In una delle sue rare interviste John Williams , disse del suo protagonista: «Credo che sia un vero eroe. Molti di coloro che hanno letto il libro pensano che Stoner abbia avuto una vita brutta e triste. Io invece credo che sia stata bellissima. Una vita senz’altro migliore di quella di molti. Faceva ciò che desiderava fare, ci teneva, era in qualche modo convinto dell’importanza del lavoro che svolgeva… Per me, la cosa importante del romanzo è il significato che Stoner attribuiva al lavoro… il lavoro nel senso buono e onorevole del termine.

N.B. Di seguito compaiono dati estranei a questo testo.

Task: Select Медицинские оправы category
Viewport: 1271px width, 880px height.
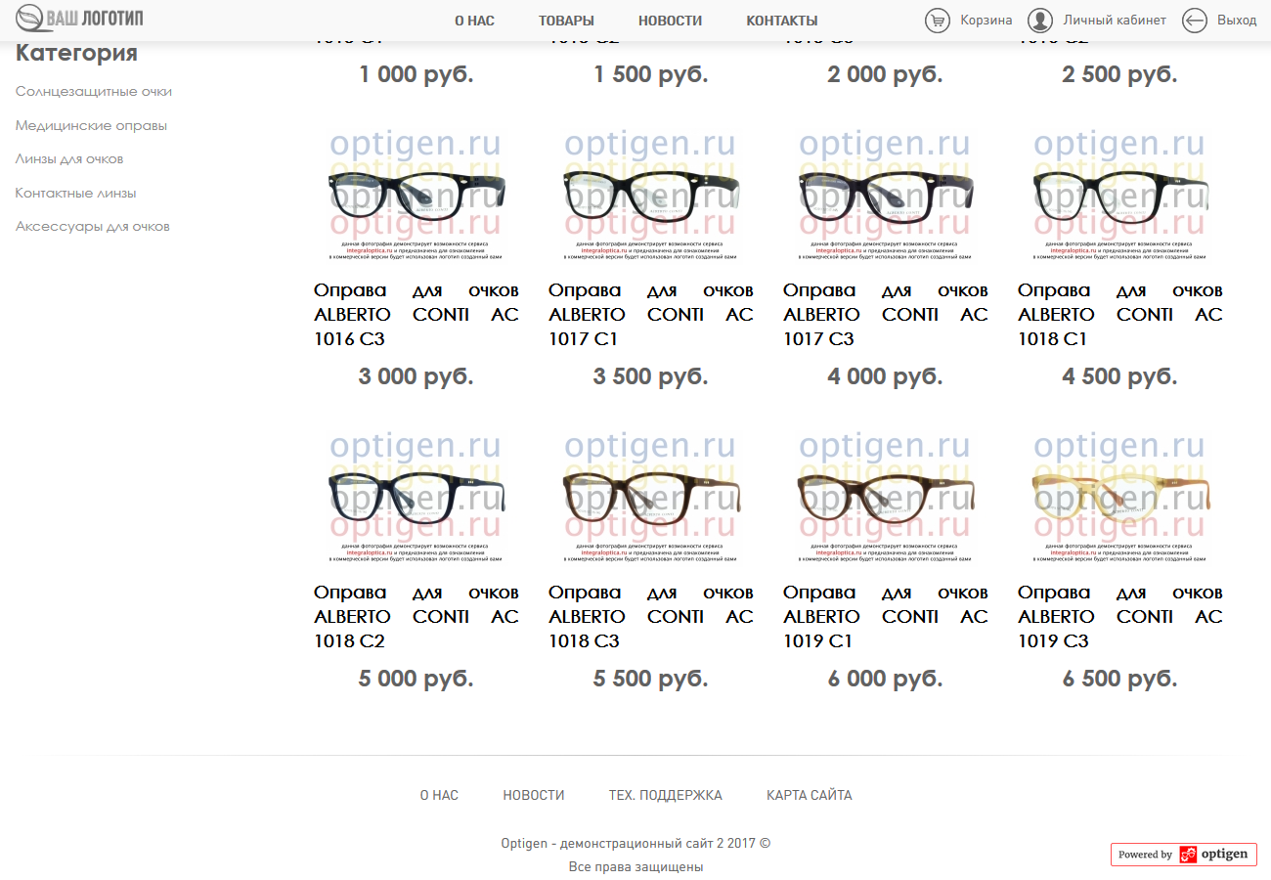Action: pyautogui.click(x=91, y=126)
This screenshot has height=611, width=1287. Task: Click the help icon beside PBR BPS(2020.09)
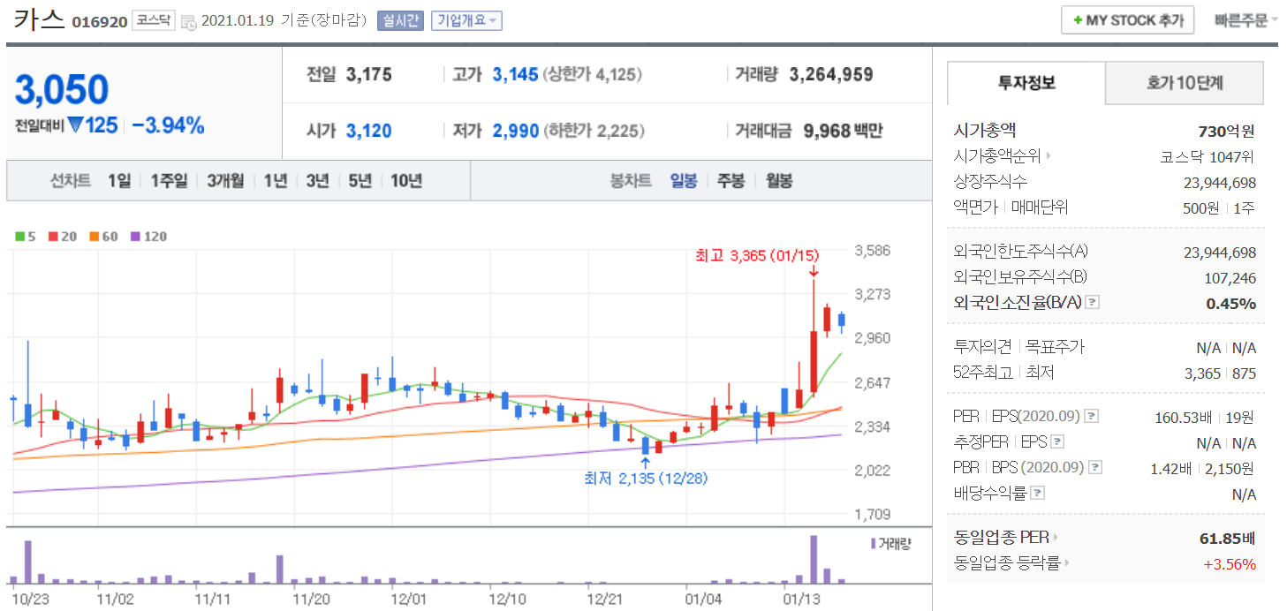(x=1095, y=467)
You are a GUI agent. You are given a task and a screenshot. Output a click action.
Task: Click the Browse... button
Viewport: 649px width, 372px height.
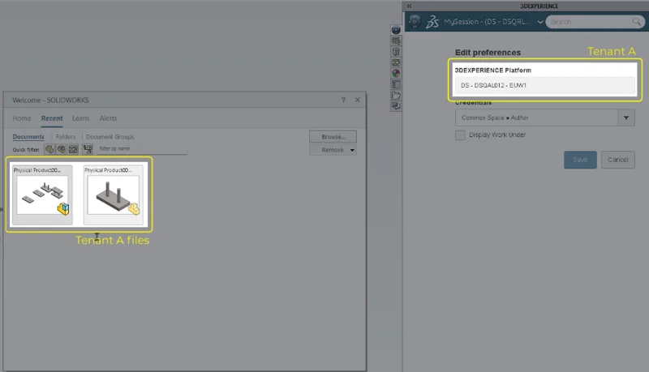click(x=333, y=137)
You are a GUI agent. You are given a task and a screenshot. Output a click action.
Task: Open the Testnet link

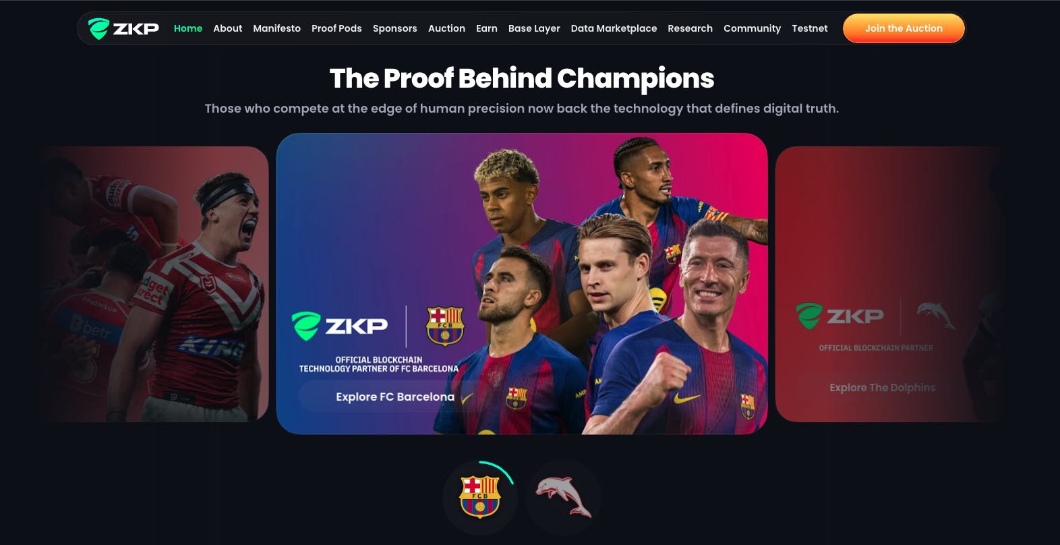pyautogui.click(x=809, y=28)
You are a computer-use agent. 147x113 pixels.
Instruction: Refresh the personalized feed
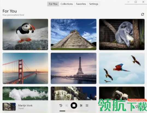pos(143,14)
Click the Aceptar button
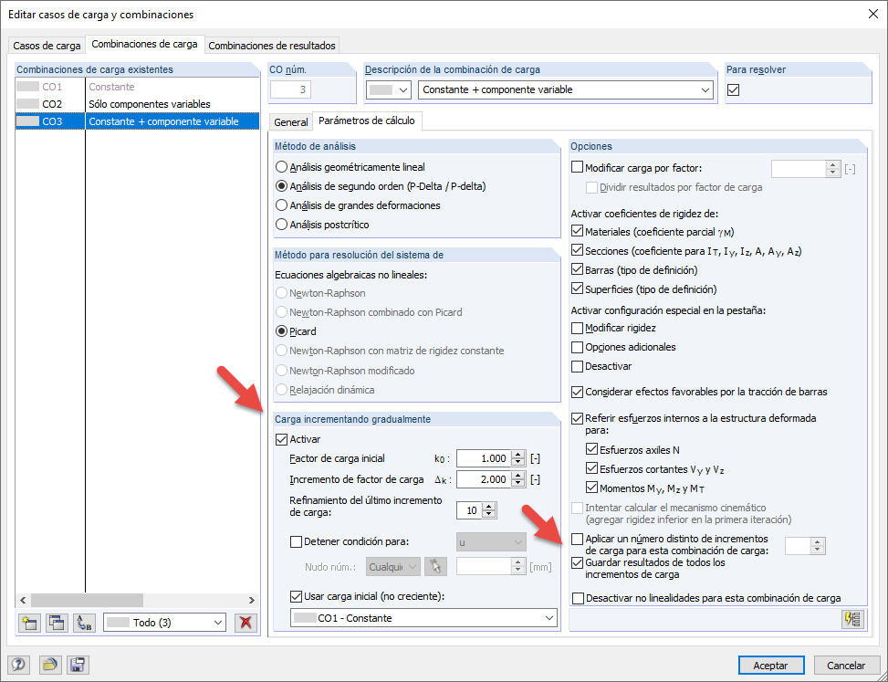Image resolution: width=888 pixels, height=682 pixels. (x=769, y=665)
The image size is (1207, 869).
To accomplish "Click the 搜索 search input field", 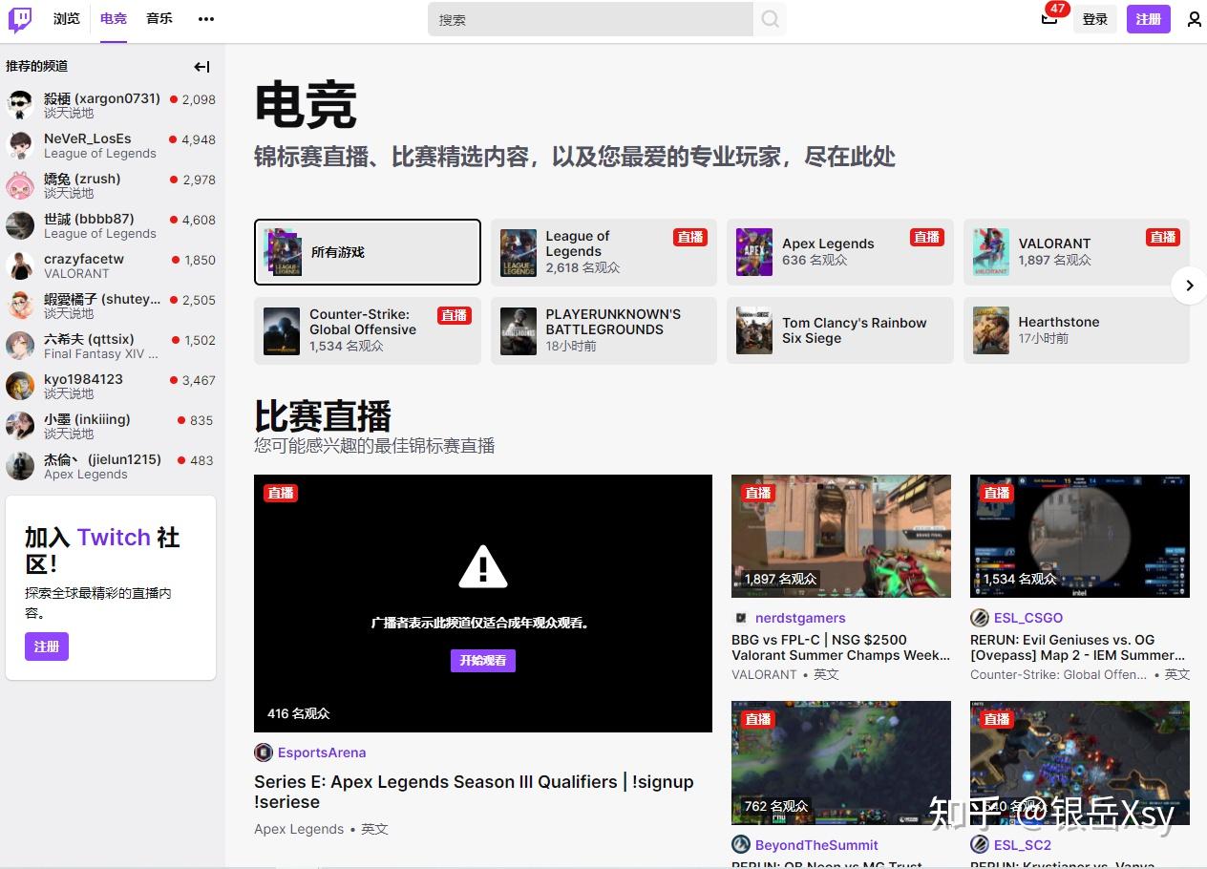I will tap(590, 19).
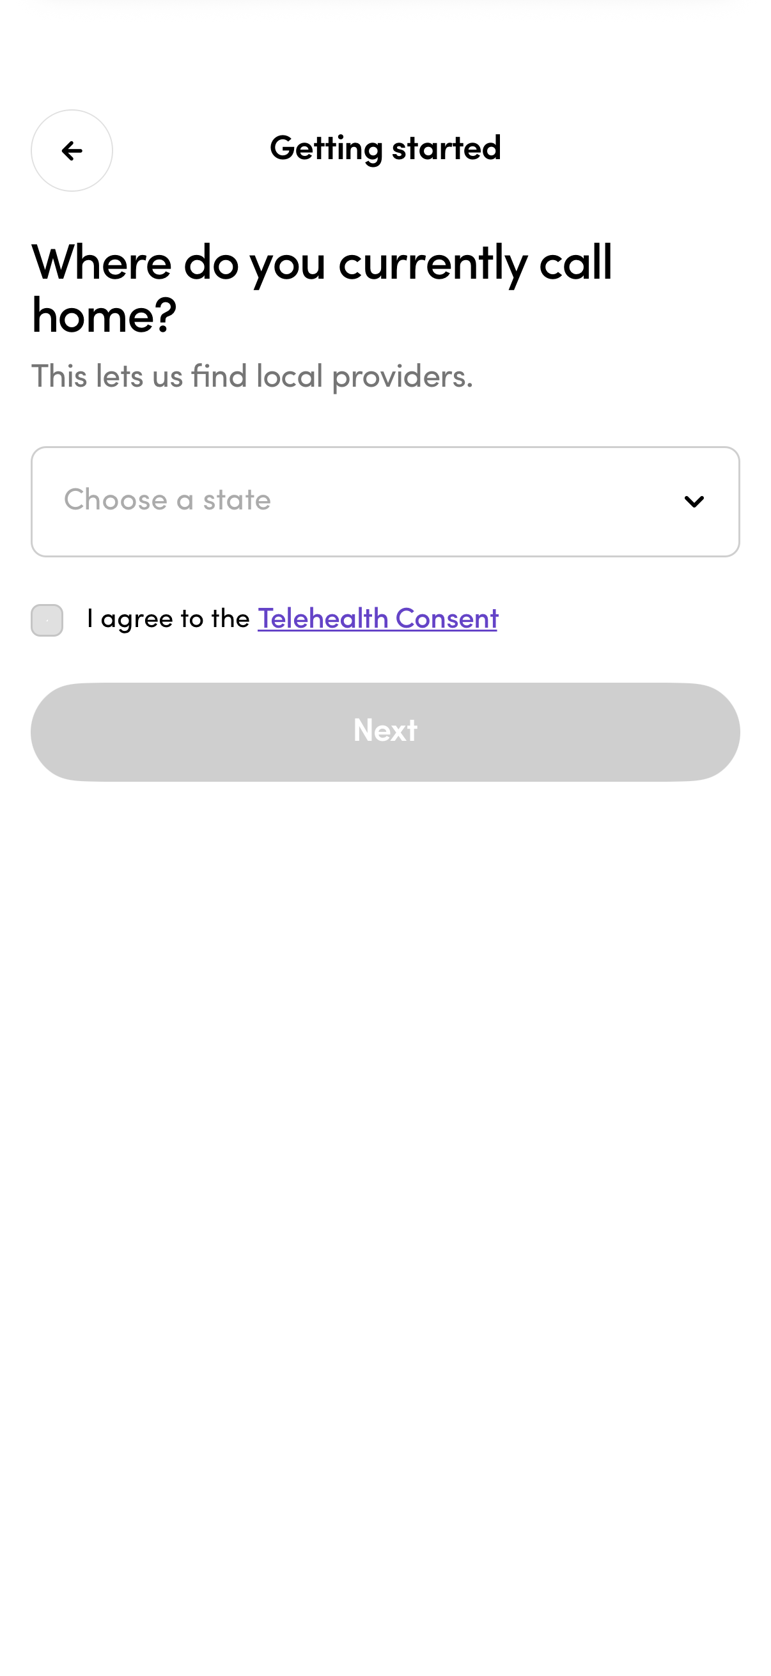771x1676 pixels.
Task: Click the downward chevron on state field
Action: coord(694,500)
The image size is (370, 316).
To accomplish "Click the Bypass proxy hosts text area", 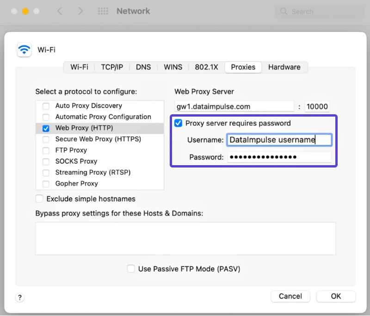I will [185, 239].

Il lavoro gli dava un’identità particolare e lo rendeva ciò che era».
E aggiunge «Un pomeriggio di qualche settimana fa, sono entrato in studio mentre la mia dattilografa (una studentessa specialista in storia, e anche non troppo brillante, temo) stava finendo di battere il capitolo 15, e l’ho sorpresa con il volto rigato di lacrimoni. Le vorrò bene in eterno».

“ Stoner è un romanzo molto bello. Ha notevole sostanza, gravità, e rimane nella mente. È anche un vero «romanzo per lettori», nel senso che la sua narrativa rinforza il valore della lettura e dello studio. Molti ripenseranno alle proprie folgorazioni letterarie, a quei momenti in cui la magia della letteratura cominciò ad avere un qualche vago senso, alla prima volta in cui si propose loro come il modo migliore di capire la vita. I lettori sanno anche che questo sacro spazio interiore, in cui ci sono la lettura, le riflessioni e l’essere se stessi, è minacciato in modo crescente da quello che Stoner chiama «il mondo», un mondo oggigiorno sempre più denso di frenetiche interferenze e costante sorveglianza dell’individuo. Forse c’è un po’ di quest’ansia dietro la rinascita di questo romanzo che pubblicato nel 1965 è esploso nel 2003 ed è “uno dei più grandi e insospettabili romanzi americani del XX ° secolo” ( Bret Easton Ellis ). Ma dovreste — anzi, dovete — scoprirlo di persona.” (Julian Barnes)

Nato in Texas nel 1922 da una famiglia di contadini, John Williams partecipò alla seconda guerra mondiale in India e in Birmania. Al suo rientro si trasferì a Denver, in Colorado, e “ per quindici anni- ha detto la moglie- ha vissuto il rimorso e l’angoscia del sopravvissuto “ . Qui trascorse il resto della sua vita con la moglie e i figli, insegnando scrittura creativa all’università.